### Source records
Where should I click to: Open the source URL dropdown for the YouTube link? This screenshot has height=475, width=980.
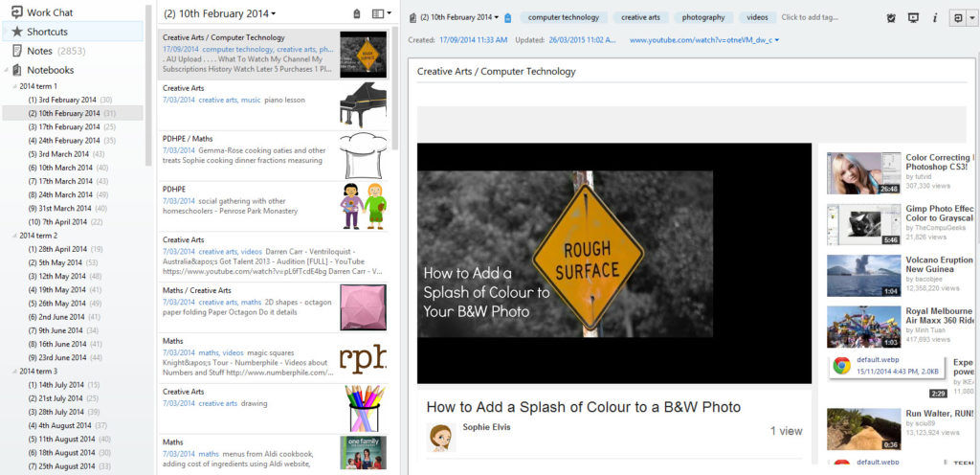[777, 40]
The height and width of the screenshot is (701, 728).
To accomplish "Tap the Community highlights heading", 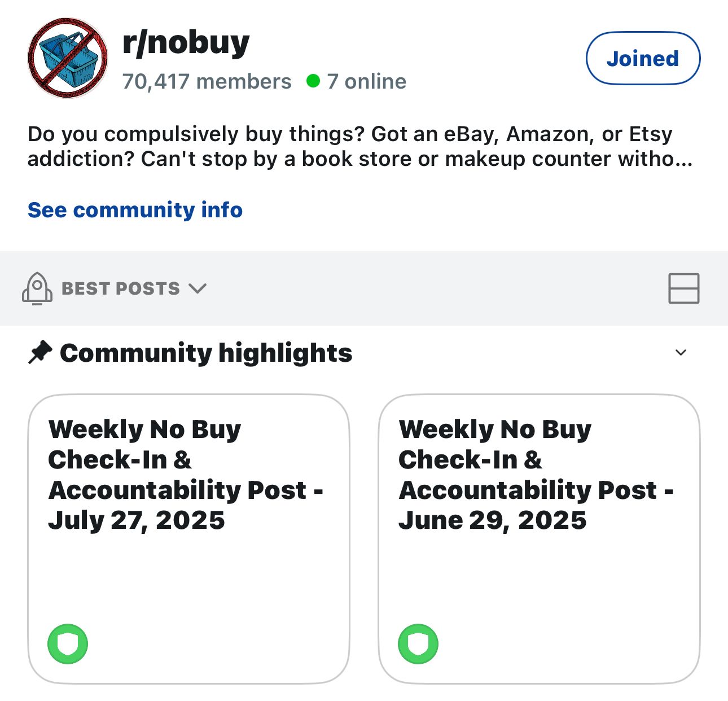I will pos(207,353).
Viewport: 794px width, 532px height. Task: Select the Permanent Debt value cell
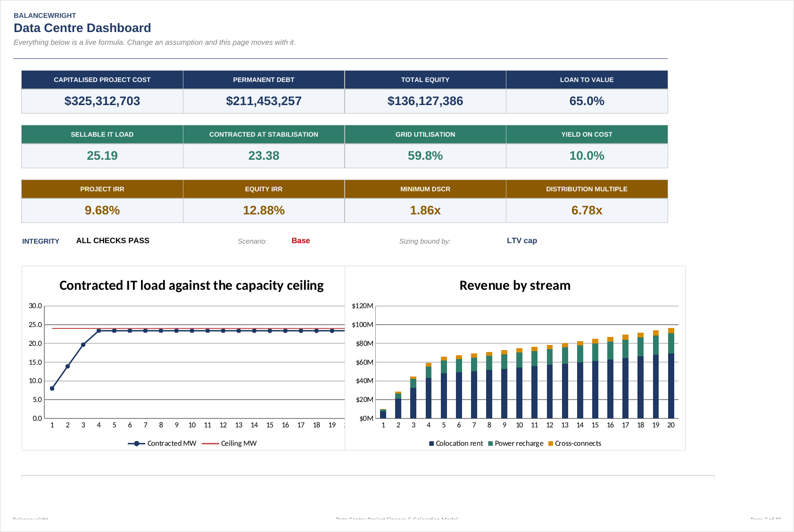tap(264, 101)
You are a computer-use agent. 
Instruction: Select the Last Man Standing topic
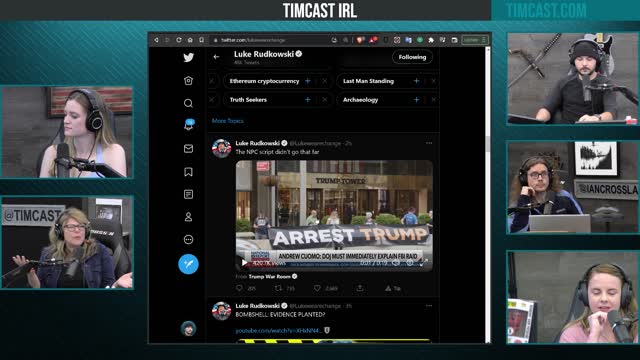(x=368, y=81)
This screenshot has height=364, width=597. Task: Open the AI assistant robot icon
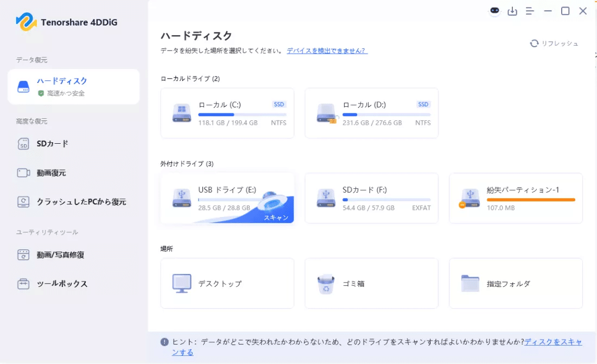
...
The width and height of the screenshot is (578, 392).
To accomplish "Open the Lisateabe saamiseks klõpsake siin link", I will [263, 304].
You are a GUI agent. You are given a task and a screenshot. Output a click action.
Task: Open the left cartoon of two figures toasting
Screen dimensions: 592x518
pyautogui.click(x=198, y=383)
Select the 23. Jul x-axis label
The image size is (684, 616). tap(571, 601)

### Your instructions
Across all the records, find the lines containing the word "agent" and reproduce each one.

### Exercise solution
You are a computer-use agent. 
You are a GUI agent. You are given a task and a screenshot. Output a click action.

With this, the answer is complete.